Les autres personnages ne sont cependant pas en reste : Stef et Lena, en tant que couple, malgré des caractères et des métiers bien différents, parviennent à s’accorder pour faire fonctionner leur famille et résoudre les différents problèmes qui s’offrent à elles, qu’ils concernent leurs jobs, leurs enfants, l’adoption… Beaucoup de thématiques se passent par les divers personnages : la musique et l’art par Brandon, l’apparente superficialité et côté peste de Mariana, le calme et l’humour de Jesus (la relation entre les deux jumeaux, leur protection l’un envers l’autre, étant adorable), l’alcoolisme par le père de Brandon, le côté hippie et vivre au jour le jour de façon marginale par Wyatt (un camarade d’école de Callie.)

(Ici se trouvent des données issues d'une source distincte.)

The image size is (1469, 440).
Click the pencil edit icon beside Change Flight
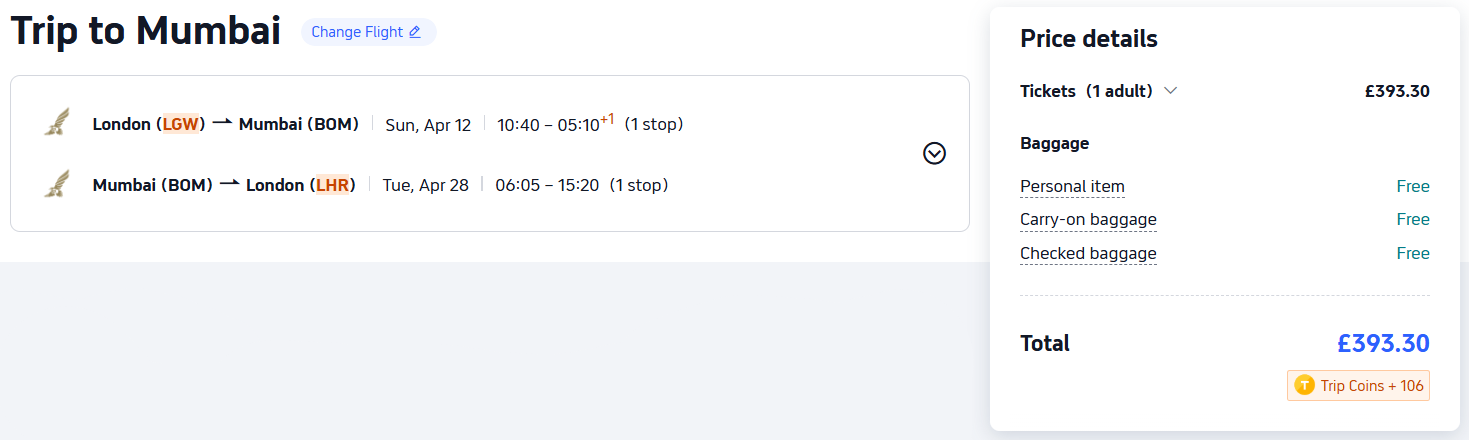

Bien sûr, des problématiques plus difficiles se développent au fur et à mesure des deux saisons. Le système pénitencier, les faiblesses des règles des familles d’accueil en Amérique, l’homophobie, la marginalité, les gangs, la difficulté de trouver un équilibre entre famille biologique et famille d’adoption, la peur et le désir d’abandon, les traumatismes ou problèmes que porte chaque personne en soi, la recherche d’identité et d’équilibre… tout cela forme une diversité et une abondance de thèmes, d’intrigues, qui peuvent paraître au début artificielles (les familles comme cela existent-elles vraiment ? d’après Peter Paige, des témoignages diraient que oui, en Amérique en tout cas).

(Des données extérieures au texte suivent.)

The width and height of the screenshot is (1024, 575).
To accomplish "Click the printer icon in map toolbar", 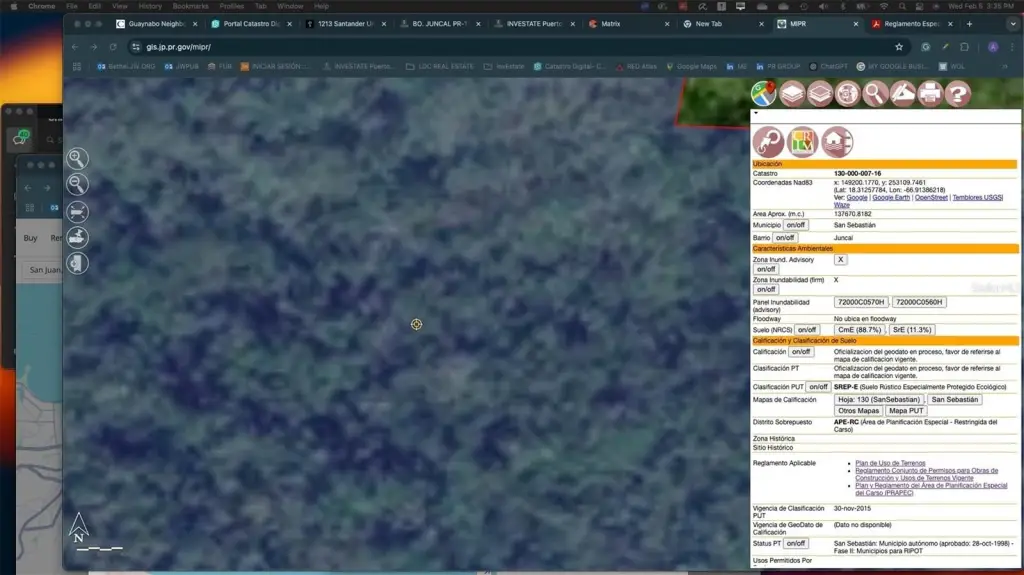I will pos(930,94).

Difficile de résumer la diversité d’une telle série, et l’attachement aux personnages, en un article. Et pourtant, il n’y a pas à dire, le miracle a été fait deux fois, à certes une plus petite échelle que Queer as folk : ce qui ressort de The Fosters, c’est également cette véritable impression de famille, d’équilibre, de quotidien comme on pourrait en connaître, contenant autant de dramatique que d’humour, même si on n’y retrouve pas le même côté déluré que Queer as folk, mais je dirais que les émotions y passent tout aussi bien. C’est aussi en cela que la série parvient à toucher et qu’on finit par faire défiler les épisodes sans les voir passer. Elle possède un énorme potentiel et beaucoup de directions où aller : on ne peut que souhaiter qu’une troisième saison soit annoncée. Et le second visionnage n’a fait que mieux comprendre les personnages et les enjeux propres à leur personnalité. La série n’est certes pas aussi grave que pourrait l’être un Hannibal ou un Sherlock, mais fait du bien là où elle passe. Et les dialogues et situations font particulièrement mouche et sont parfaitement brillants pour traduire des réalités du quotidien, bien plus divers et ouvert qu’il n’y paraît.